Track‐query matching

Jared Dantis edited this page Sep 18, 2023 · 3 revisions

When you search for a song on a music service, you expect to see the song you're looking for as the first result. But what if you misspell the song title? Or what if there are many songs with the same title from different artists?

It's not realistic to expect a user to specify the exact song and artist every time they search, and music services understandably spend a lot of time and effort on making sure that users can find the song they're looking for. Blanco should be no different.

Old algorithm

Before Release 0.4.5, Blanco used the following logic to check whether a human search query (say, mona lisa) closely matched a song title and artist (say, Mona Lisa Dominic Fike):

from difflib import get_close_matches


def check_similarity(actual: str, candidate: str) -> float:
    """
    Checks the similarity between two strings.
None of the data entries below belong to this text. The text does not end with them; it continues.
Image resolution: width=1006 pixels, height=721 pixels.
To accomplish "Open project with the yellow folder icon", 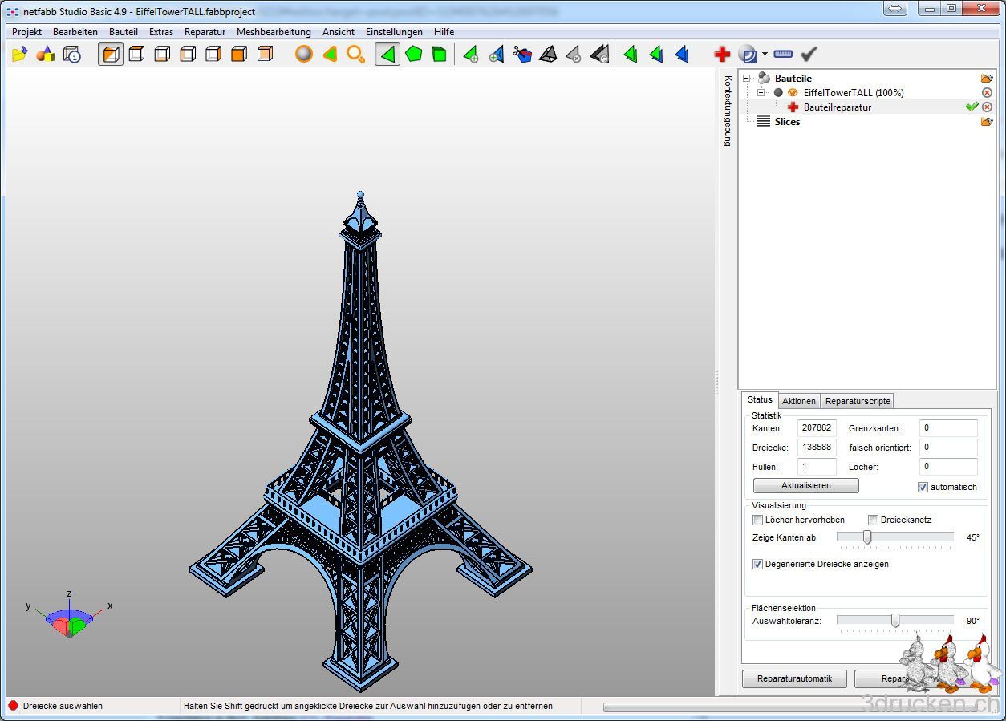I will pos(20,55).
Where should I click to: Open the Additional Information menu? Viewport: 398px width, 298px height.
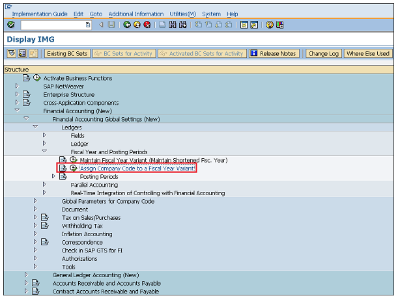point(135,14)
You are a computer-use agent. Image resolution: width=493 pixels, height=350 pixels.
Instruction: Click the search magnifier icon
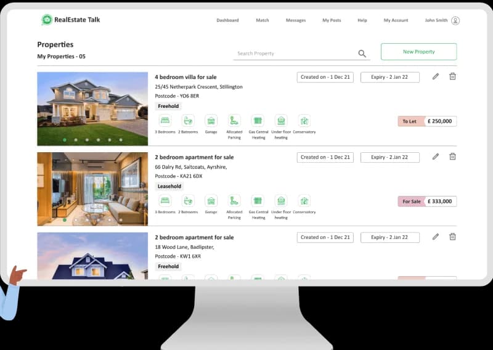[x=362, y=54]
Meant for comparing
    song titles and artists with search results.

    :param actual: The actual string.
    :param candidate: The candidate string, i.e. from a search result.
    :return: A float between 0 and 1, where 1 is a perfect match.
    """
    actual_words = set(actual.lower().split(' '))
    candidate_words = set(candidate.lower().split(' '))
    intersection = actual_words.intersection(candidate_words)
    difference = actual_words.difference(candidate_words)
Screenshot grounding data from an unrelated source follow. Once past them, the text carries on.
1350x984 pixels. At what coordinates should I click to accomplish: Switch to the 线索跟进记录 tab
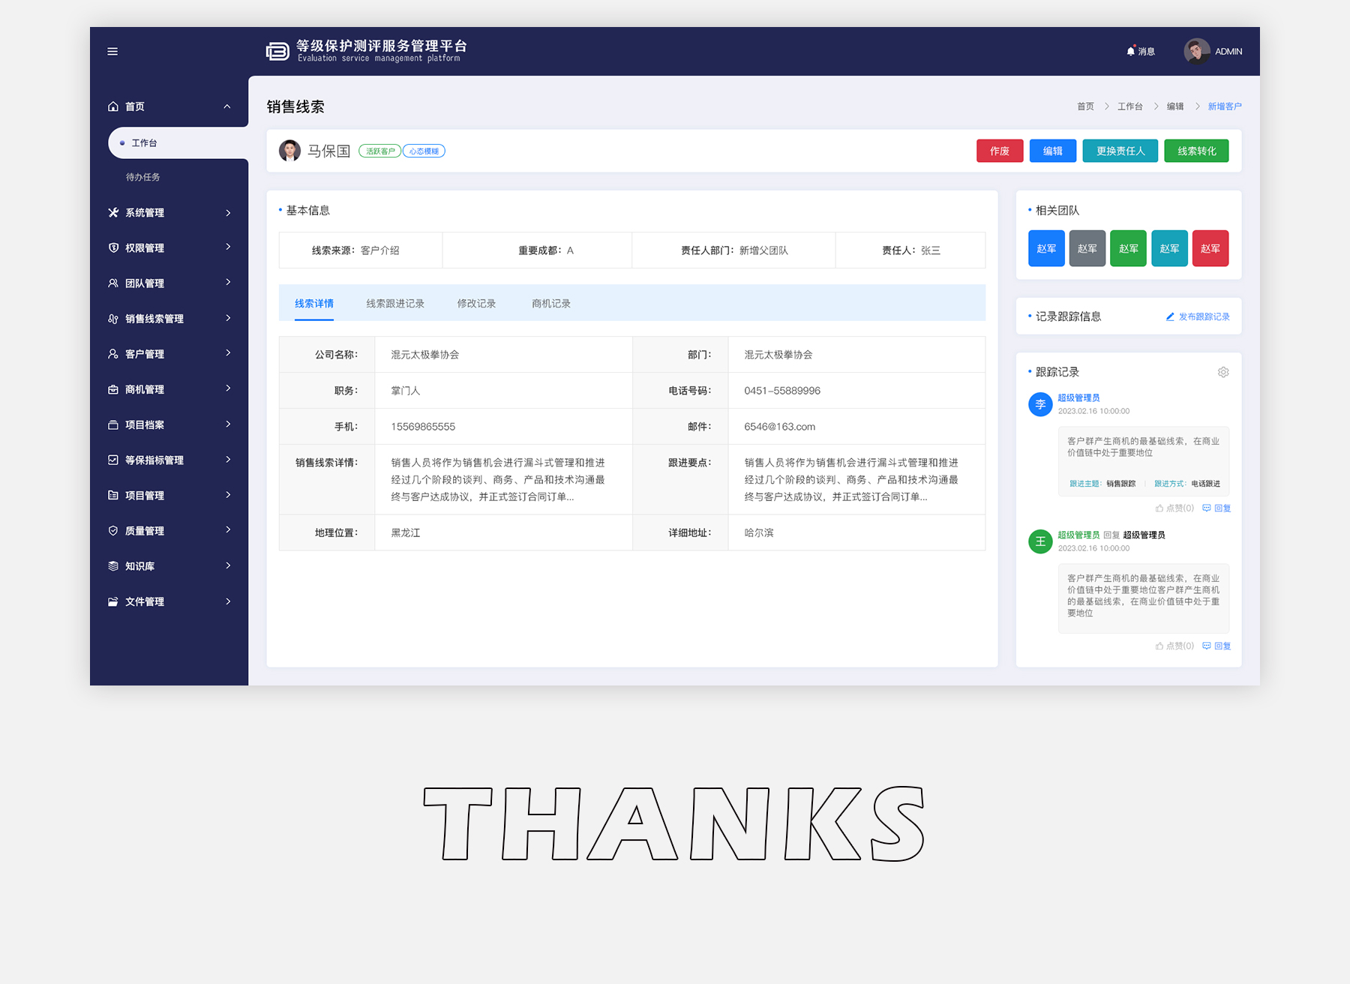pos(395,304)
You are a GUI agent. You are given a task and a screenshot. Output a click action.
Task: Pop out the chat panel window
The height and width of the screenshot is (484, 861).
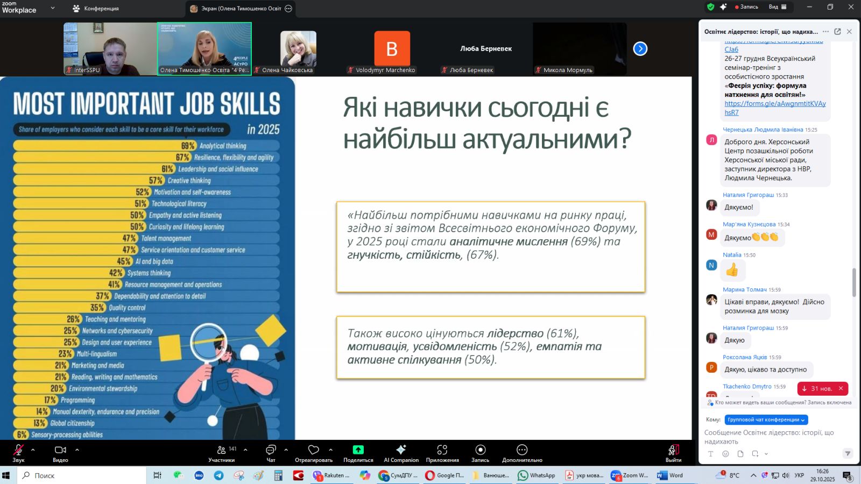pos(837,32)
    # Include close matches
    for word in difference:
        close_matches = get_close_matches(word, candidate_words, cutoff=0.8)
        if len(close_matches) > 0:
            intersection.add(close_matches[0])

    return len(intersection) / len(actual_words)
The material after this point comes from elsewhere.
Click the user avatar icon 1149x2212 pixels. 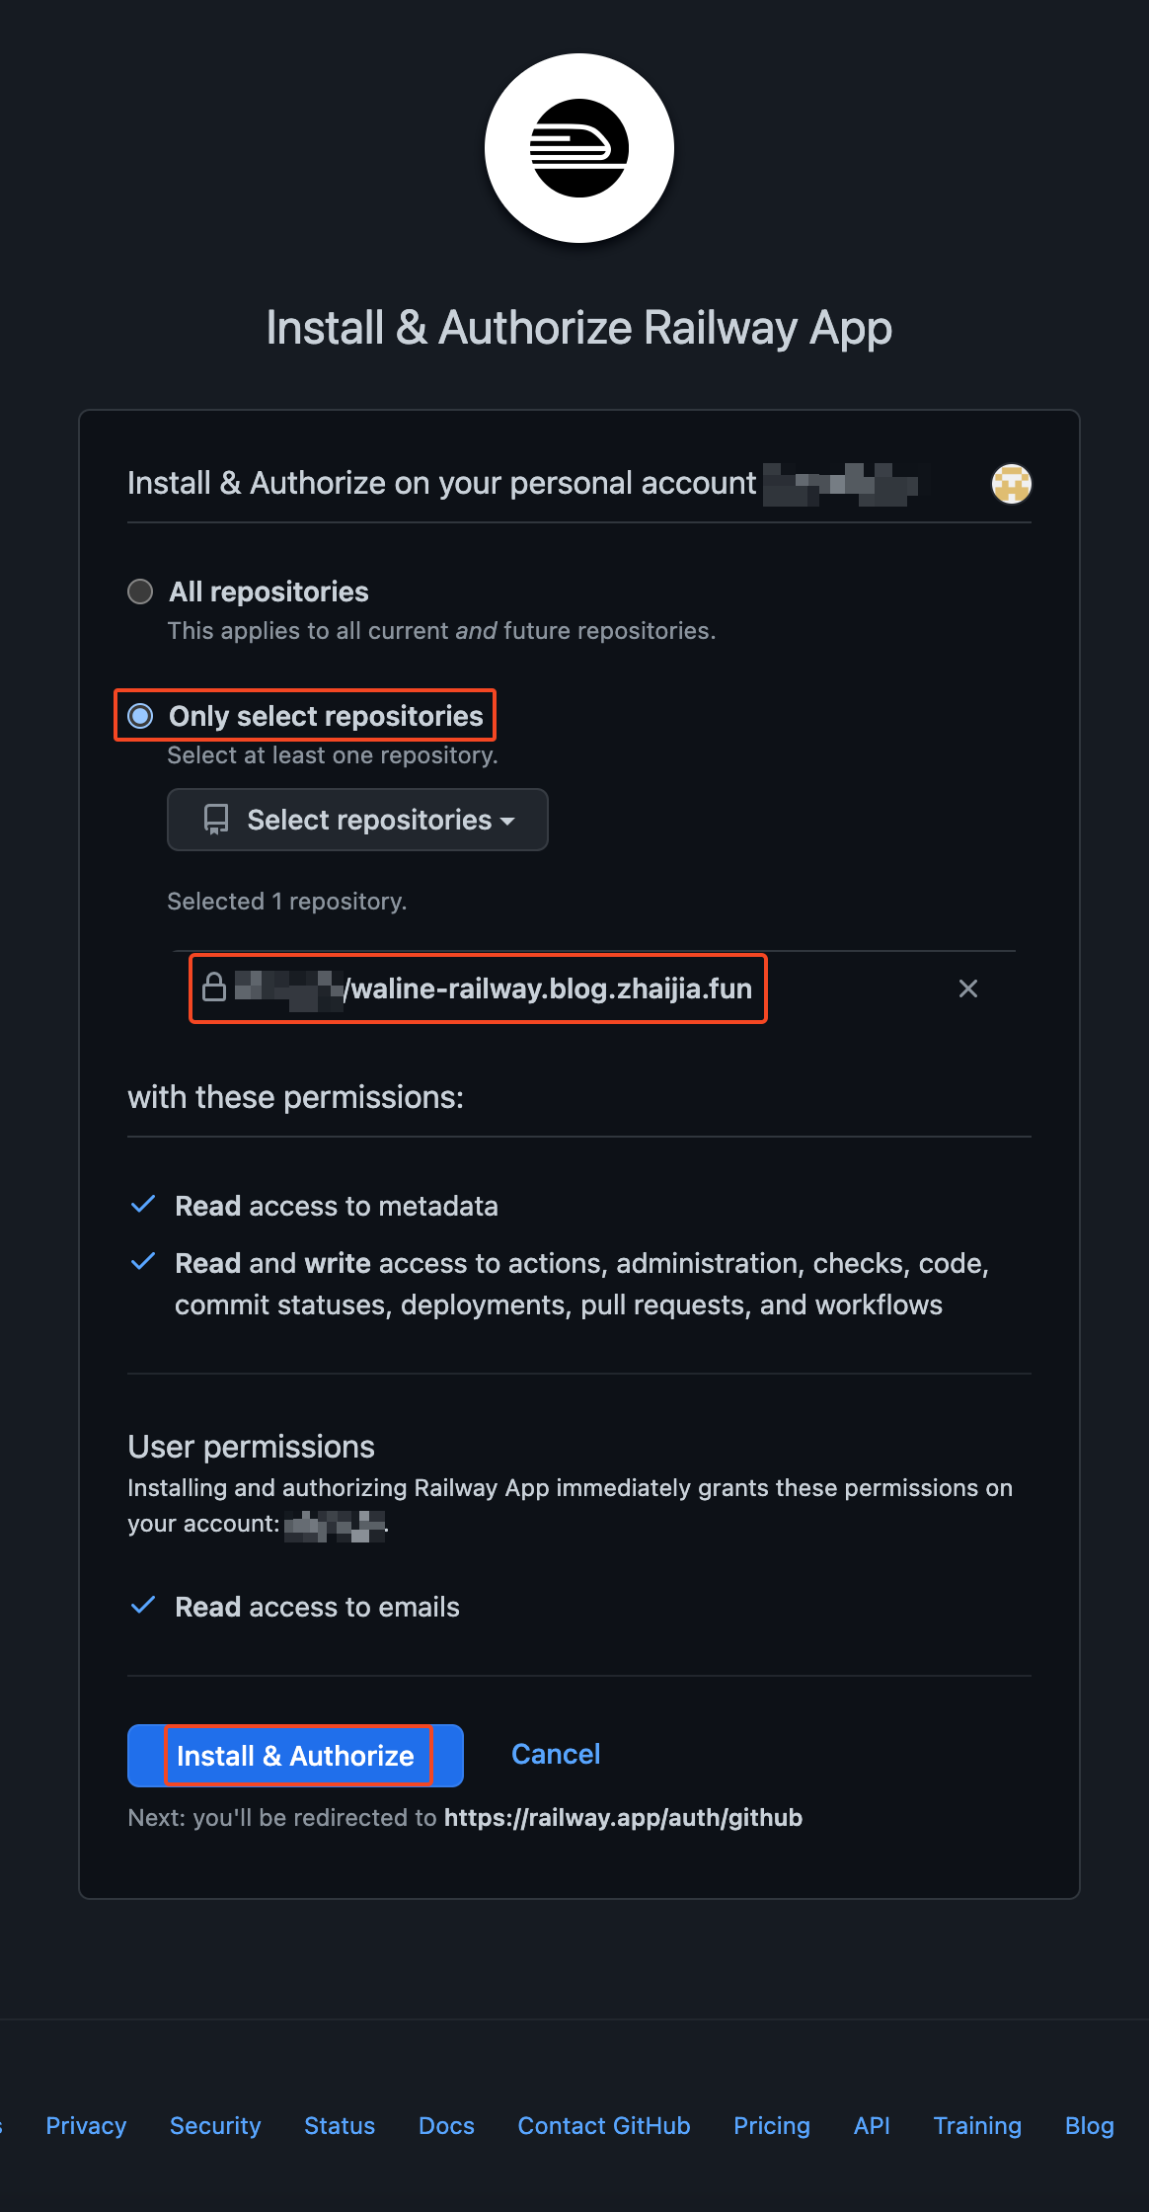point(1011,484)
The actual variable contains the raw search query from the user, and the candidate variable is expected to be a string of the format <song title> <artist>.

The gist of the algorithm is this:

  1. Turn the strings lowercase.
  2. Split the actual string (the search query from the user) and candidate string (a search result from Spotify) into sets of words.
  3. Find the intersection of the two sets, i.e., the words that are in both sets.
  4. Find the difference of the two sets, i.e., the words that are in the actual set but not the candidate set.
  5. If there are any words in the difference set that are close matches to words in the candidate set, add them to the intersection set.

This worked pretty well for the most part, but it had two glaring problems:

  1. It didn't take into account the words that were in the candidate set but not the actual set.
  2. It didn't take into account the ranking from Spotify, which more than likely accounts for popularity and trends.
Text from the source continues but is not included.